According to police, the officers suggested the couple go their separate ways that night and no charges were filed.

Moab Assistant Police Chief Braydon Palmer said his department is asking an outside agency to investigate the city's handling of the dispute on Aug. 12, but did not specify the agency.

The search for Laundrie

Laundrie returned to the Florida home he shared with his parents on Sept. 1 without Petito, and authorities have been looking for him to provide answers.

Initially, he wasn't wanted on any charges, but Laundrie now faces a federal warrant for his arrest for the "use of unauthorized devices" stemming from his alleged actions following Petito's death. Laundrie allegedly used a debit card and PIN number for accounts that did not belong to him for charges exceeding $1,000 between the dates of Aug. 30 and Sept. 1, according to a federal indictment.

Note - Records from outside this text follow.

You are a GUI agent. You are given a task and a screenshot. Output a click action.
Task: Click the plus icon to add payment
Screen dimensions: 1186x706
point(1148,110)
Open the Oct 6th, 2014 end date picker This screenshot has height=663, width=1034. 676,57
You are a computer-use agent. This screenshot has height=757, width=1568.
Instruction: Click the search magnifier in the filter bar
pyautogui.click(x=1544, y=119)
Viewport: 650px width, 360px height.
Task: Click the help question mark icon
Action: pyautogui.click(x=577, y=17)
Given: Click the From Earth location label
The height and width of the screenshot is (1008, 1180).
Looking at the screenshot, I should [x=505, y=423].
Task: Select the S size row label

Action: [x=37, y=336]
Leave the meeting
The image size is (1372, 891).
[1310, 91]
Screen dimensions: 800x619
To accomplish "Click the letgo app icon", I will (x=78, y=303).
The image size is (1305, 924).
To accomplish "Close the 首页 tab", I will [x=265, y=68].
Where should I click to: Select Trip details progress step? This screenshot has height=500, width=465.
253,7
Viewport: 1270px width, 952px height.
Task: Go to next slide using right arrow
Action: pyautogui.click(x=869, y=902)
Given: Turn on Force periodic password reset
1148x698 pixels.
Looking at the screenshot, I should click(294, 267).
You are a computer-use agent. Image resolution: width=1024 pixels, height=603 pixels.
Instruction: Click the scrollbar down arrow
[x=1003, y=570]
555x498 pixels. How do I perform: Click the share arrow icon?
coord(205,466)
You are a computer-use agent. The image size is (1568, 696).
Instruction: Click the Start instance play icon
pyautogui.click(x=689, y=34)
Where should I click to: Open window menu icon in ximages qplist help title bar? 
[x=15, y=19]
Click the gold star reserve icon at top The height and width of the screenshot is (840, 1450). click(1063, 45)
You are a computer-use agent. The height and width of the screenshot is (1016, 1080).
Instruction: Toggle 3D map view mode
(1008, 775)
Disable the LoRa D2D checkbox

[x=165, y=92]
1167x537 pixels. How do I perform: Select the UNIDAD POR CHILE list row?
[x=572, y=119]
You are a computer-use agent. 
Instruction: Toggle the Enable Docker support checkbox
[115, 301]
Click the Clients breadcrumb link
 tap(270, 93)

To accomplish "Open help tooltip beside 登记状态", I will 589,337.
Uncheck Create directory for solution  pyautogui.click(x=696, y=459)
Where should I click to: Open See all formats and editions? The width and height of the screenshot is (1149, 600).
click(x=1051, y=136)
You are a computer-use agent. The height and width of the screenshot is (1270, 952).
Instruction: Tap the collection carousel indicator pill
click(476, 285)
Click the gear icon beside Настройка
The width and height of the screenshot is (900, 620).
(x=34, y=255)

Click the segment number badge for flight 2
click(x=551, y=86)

An attorney for Laundrie's family emphasized in a statement that the warrant is not for Petito's death but related to activities that allegedly took place afterward.

Two separate rewards totaling $30,000 have been offered to anyone who provides law enforcement officials with Laundrie's whereabouts.

FBI agents returned to the Laundrie home Sunday, as seen in video shot by CNN. At least two agents could be seen at the home and one had a bag in his hand.

During the agency's visit to the family home, "The FBI requested some personal items belonging to Brian Laundrie to assist them with DNA matching and Brian's parents provided the FBI with what they could," the Laundries' lawyer, Steven Bertolino, told multiple news outlets.

'Enjoy every moment of this beautiful world, as she did'

As investigators continued their search for Laundrie Sunday, friends, family and strangers gathered in Holbrook, New York, to pay their respects to Petito.

Joe Petito described his daughter in a eulogy as a "happy girl," who people would gravitate toward. She made others feel welcome, he said, and she loved being outdoors, scuba diving, hiking the Appalachian Trail or snowboarding down sand dunes in Colorado.

"I want you to be inspired by Gabby, that's what we're looking for," Joe Petito said. "If there's a trip that you guys want to take, take it now. Do it now while you've got the time.

"If there's a relationship that you're in that might not be the best thing for you, leave it now," he said, an apparent reference to his daughter's relationship with Laundrie.

Petito's stepfather, Jim Schmidt, also gave a eulogy, telling those gathered, "Parents aren't supposed to bury their children. That's not how this is supposed to work."

Petito provides "an example for all of us to live by," Schmidt said, "to enjoy every moment in this beautiful world, as she did — to love and give love to all like she did."